On November 1, 1959, Paige was placed on the Marine Corps Disability Retired List and promoted to colonel for being specially commended for performance of duty in actual combat.

==Later life and death==
In 1975, a book Paige wrote was published about his experiences titled A Marine Named Mitch. In his later years, he worked to identify imposters wearing or selling the Medal of Honor.

On November 15, 2003, Paige died of congestive heart failure at his home in La Quinta, California at the age of 85. He was the last surviving Medal of Honor recipient of the Guadalcanal campaign. He was buried with full military honors at the Riverside National Cemetery in Riverside, California.

== Medal of Honor citation ==
The President of the United States takes pride in presenting the MEDAL OF HONOR to
PLATOON SERGEANT MITCHELL PAIGE
UNITED STATES MARINE CORPS
for service as set forth in the following

CITATION:

For extraordinary heroism and conspicuous gallantry in action above and beyond the call of duty while serving with the Second Battalion, Seventh Marines, First Marine Division, in combat against enemy Japanese forces in the Solomon Islands Area on October 26, 1942. When the enemy broke through the line directly in front of his position, Platoon Sergeant Paige, commanding a machine-gun section with fearless determination, continued to direct the fire of his gunners until all his men were either killed or wounded. Alone, against the deadly hail of Japanese shells, he manned his gun, and when it was destroyed, took over another, moving from gun to gun, never ceasing his withering fire against the advancing hordes until reinforcements finally arrived. Then, forming a new line, he dauntlessly and aggressively led a bayonet charge, driving the enemy back and preventing a break through in our lines. His great personal valor and unyielding devotion to duty were in keeping with the highest traditions of the United States Naval Service.

/S/ FRANKLIN D. ROOSEVELT

== Awards and decorations ==

| 1st row | Medal of Honor |  |  |
| 2nd row | Purple Heart | Combat Action Ribbon | Presidential Unit Citation |
| 3rd row | Marine Corps Good Conduct Medal | China Service Medal | American Defense Service Medal with 1 Service star |
| 4th row | American Campaign Medal | Asiatic-Pacific Campaign Medal with 2 Campaign stars | World War II Victory Medal |
|  | Navy Occupation Service Medal with 'Asia' Clasp | National Defense Service Medal with 1 Service star | Armed Forces Reserve Medal |

== Other awards and honors ==
Paige received numerous awards both as a member of the military and as a civilian. In addition to being a Medal of Honor recipient, he was also an Eagle Scout and had a G.I. Joe action figure representing him:

In 1998, Paige served as the model for a G.I. Joe action figure. His was the Marine Corps figure in a series honoring Medal of Honor recipients from each branch of the U.S. military.

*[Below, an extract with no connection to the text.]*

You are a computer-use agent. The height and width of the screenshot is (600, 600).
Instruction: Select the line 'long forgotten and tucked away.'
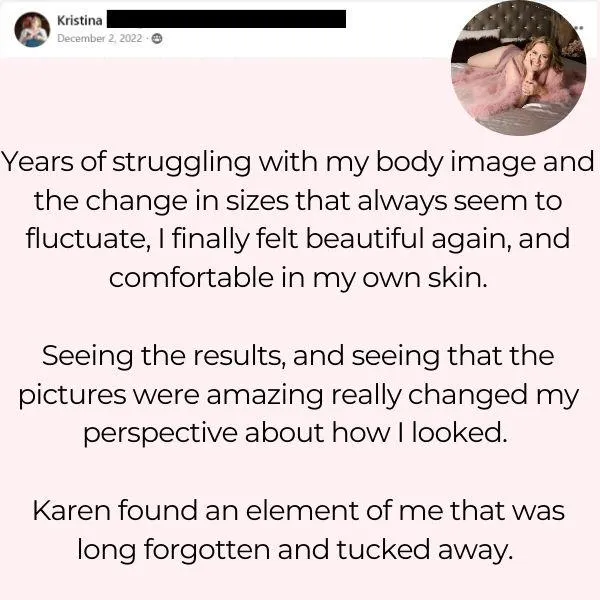coord(295,550)
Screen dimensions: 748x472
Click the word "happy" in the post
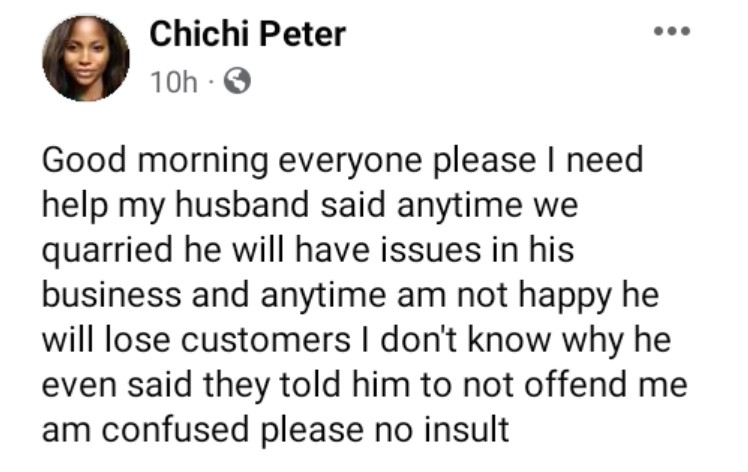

In 1999, A Golden Palm Star on the Palm Springs Walk of Stars was dedicated to Paige, recognizing him as one of five Medal of Honor recipients from the Southern California desert area.

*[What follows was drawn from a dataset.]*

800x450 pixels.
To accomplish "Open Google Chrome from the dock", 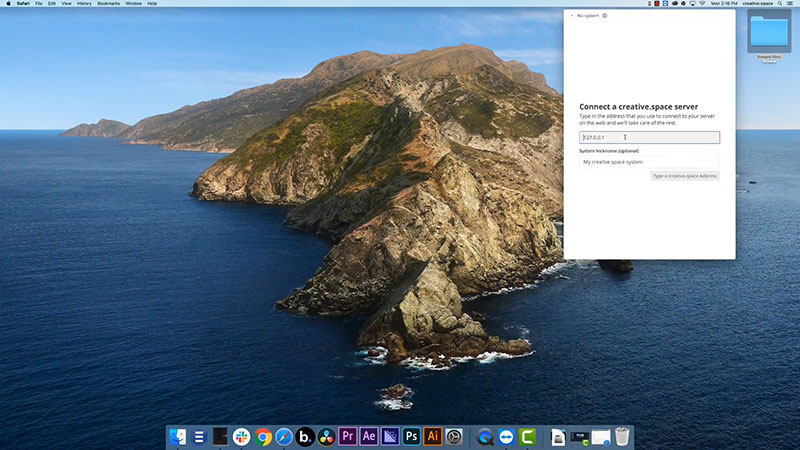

A museum at the Twentynine Palms Marine Corps base is dedicated to him.

On March 23, 2003, Paige was presented with the Eagle Scout award by the Boy Scouts of America, which he had earned in 1936, his last year in high school, but had never received because he had left home to join the Marine Corps. (He is one of nine known Eagle Scouts who have received the Medal of Honor.) Paige is also a recipient of the Distinguished Eagle Scout Award from the Boy Scouts of America.

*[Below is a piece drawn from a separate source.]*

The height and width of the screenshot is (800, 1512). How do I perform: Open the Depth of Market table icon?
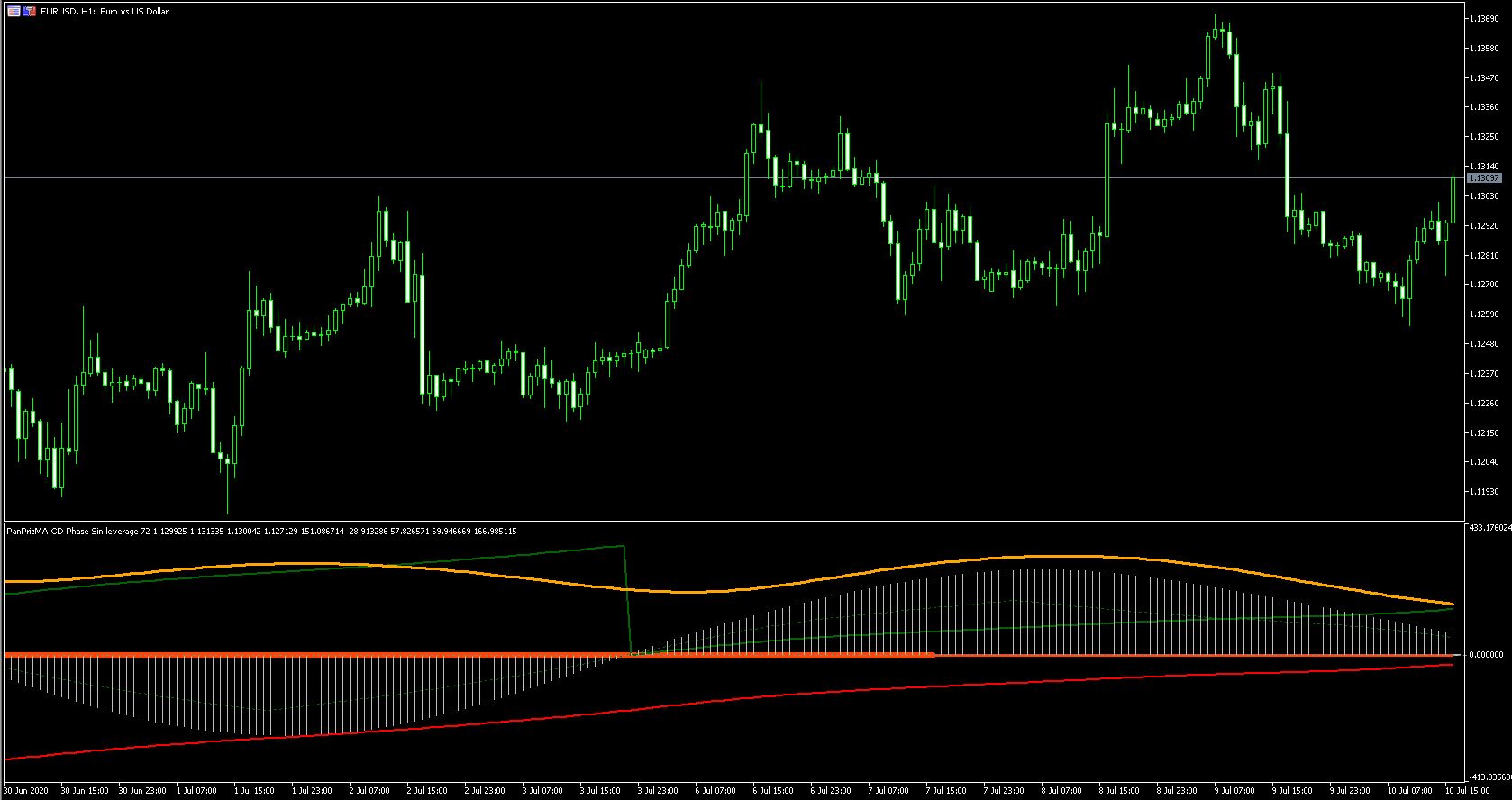point(14,11)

On May 2, 2006, the Desert Sands Unified School District honored Paige by naming its newest school the Colonel Mitchell Paige Middle School, in La Quinta, California.

The Eldred World War II Museum in Eldred, Pennsylvania, holds an exhibit dedicated to him, named "Mitchell Paige Hall". Paige donated his Medal of Honor and his collection of military memorabilia to the Eldred facility.